In all likelihood, he wouldn’t have been prepared for that. And the shock of my attack, coupled with the pain of a broken nose, would most likely render him incapable of an instantaneous retaliation or defense. And that moment of instinctual hesitation would give me the best chance of coming out of this unharmed.That was my rationale.
In that moment, I was terrified. I was scared I was going to snap. I did not feel safe. I know what I am capable of and I didn’t think I could control myself much longer. I was on the verge of pushing the panic button under my desk. My thought process being that, even tho a crime wasn’t being committed, pushing the button would have the cops there in short order. If the cops came, then he would leave. The threat would be eliminated and I wouldn’t be going to prison.

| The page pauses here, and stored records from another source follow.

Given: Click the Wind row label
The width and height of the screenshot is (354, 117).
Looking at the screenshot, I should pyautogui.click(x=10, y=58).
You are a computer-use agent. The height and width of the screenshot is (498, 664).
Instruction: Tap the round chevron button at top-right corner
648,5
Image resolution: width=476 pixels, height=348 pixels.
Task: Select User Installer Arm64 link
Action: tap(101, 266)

Right as I was at my literal breaking point, my phone chimed. I had a message. It was the Facebook messenger notification, so I knew it had to either be my friend/coworker or my sister. I picked up the phone, saw a message from my sister and then looked at the man. I told him the message was from my sister about my son and that I needed to call the school. Then I called my mom’s cell phone. She didn’t pick up, but he finally left. After 30 minutes of that hell, it was over.
I crashed. I fell apart. I felt raw and exposed. I spent a good 10-15 minutes crying, releasing the panic and the rage. I had a panic attack. I was so fucking angry. I was angry at that man. I was angry at my friend. But, most of all, I was angry with myself for not being able to control the triggered response I was having.

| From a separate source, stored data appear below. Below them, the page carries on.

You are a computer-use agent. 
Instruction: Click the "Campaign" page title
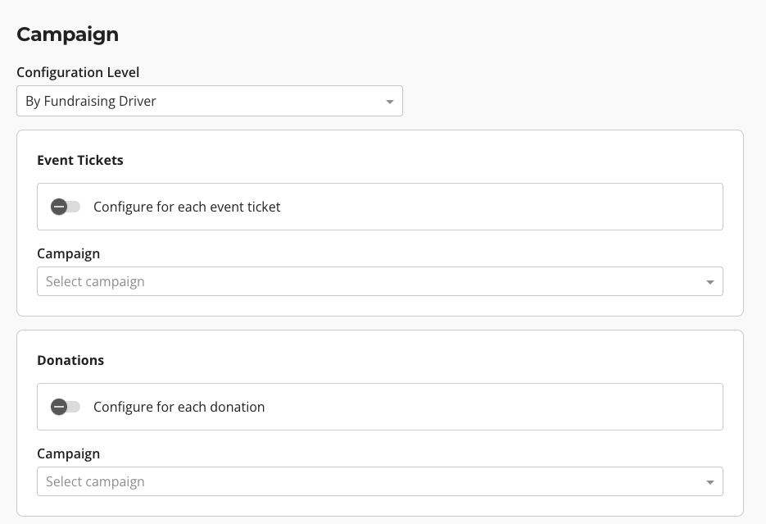(67, 34)
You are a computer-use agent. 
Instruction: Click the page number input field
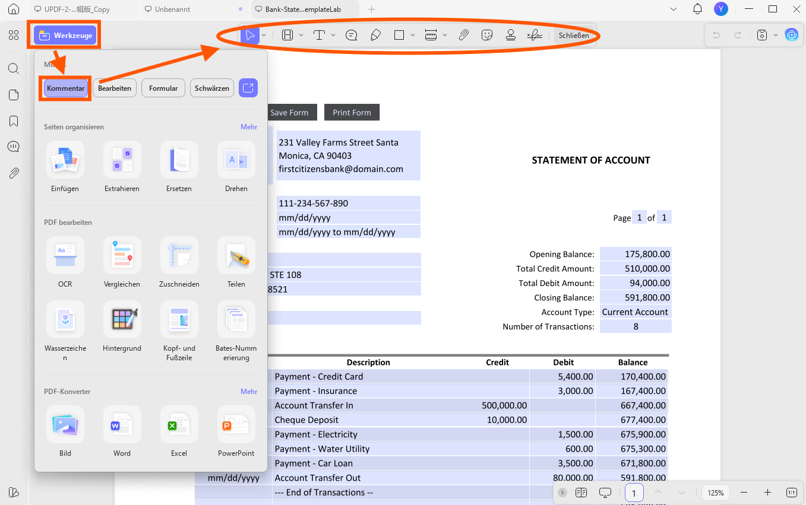pos(634,493)
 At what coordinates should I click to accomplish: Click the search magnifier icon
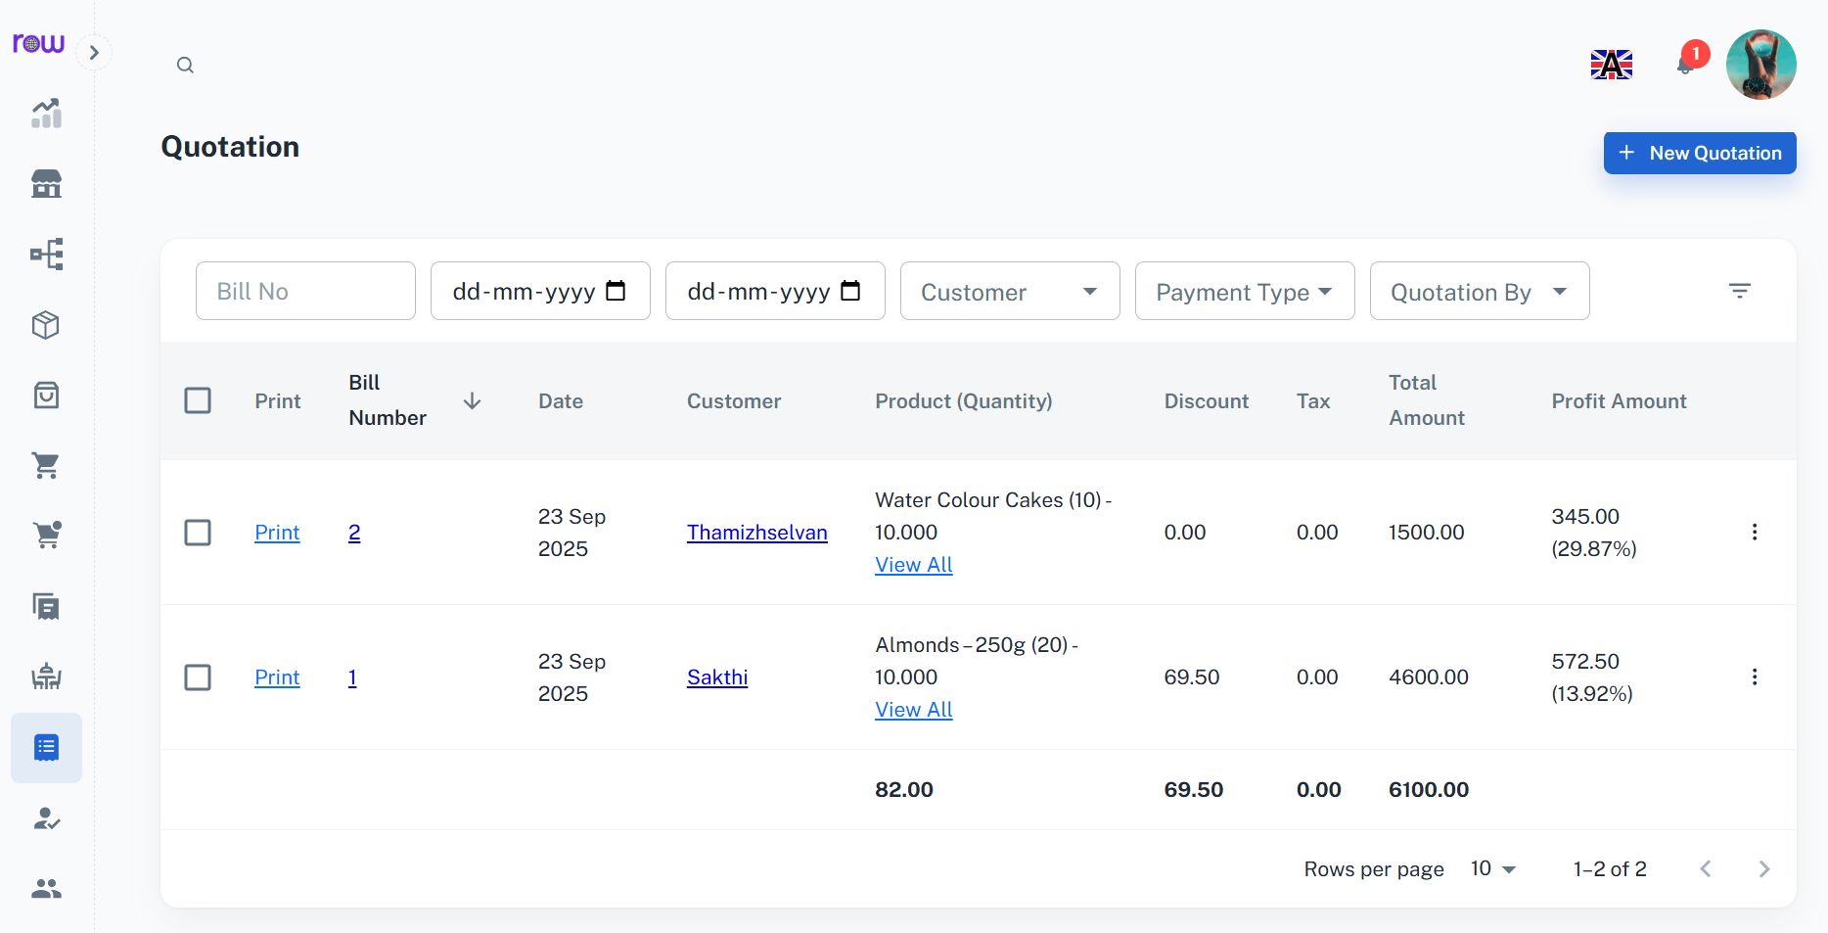(x=185, y=66)
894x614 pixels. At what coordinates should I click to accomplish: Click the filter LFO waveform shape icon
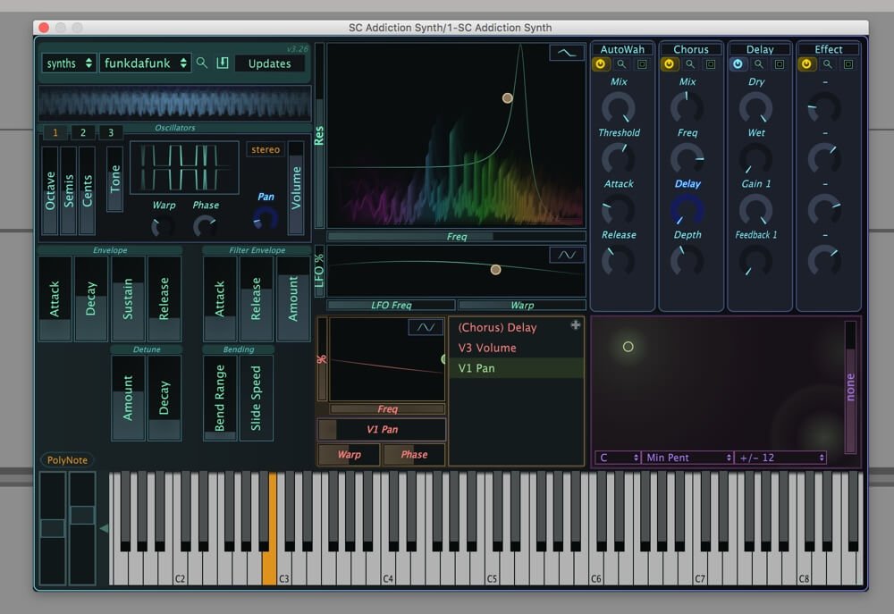[x=567, y=255]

I rebounded for the rest of the day. But it took a toll. I was so drained. And raw. I wanted comfort. I wanted to feel safe. Friday night and Saturday were spent recuperating. I had a pain flare up, most likely a response to the stress, and slept most of Saturday. And now, here I am.
Have I learned anything? I’m still processing the ramifications of the entire situation. I’ve grown a lot from the person I used to be. My control is better. I didn’t snap, which is an improvement. On a normal day, when presented with challenging people, I can get irritated and frustrated, but I always maintain a certain level of control. For me to be presented with that exact situation, was an anomaly, an aberration.The biggest trigger here was his resemblance to a violent person in my past. A person who did me great harm. Not only his physical appearance, but his words and his tone and his mannerisms. It was like sitting across the desk from this other man. This isn’t something that ever really happens. But I didn’t handle it well and I clearly still have some more work to do.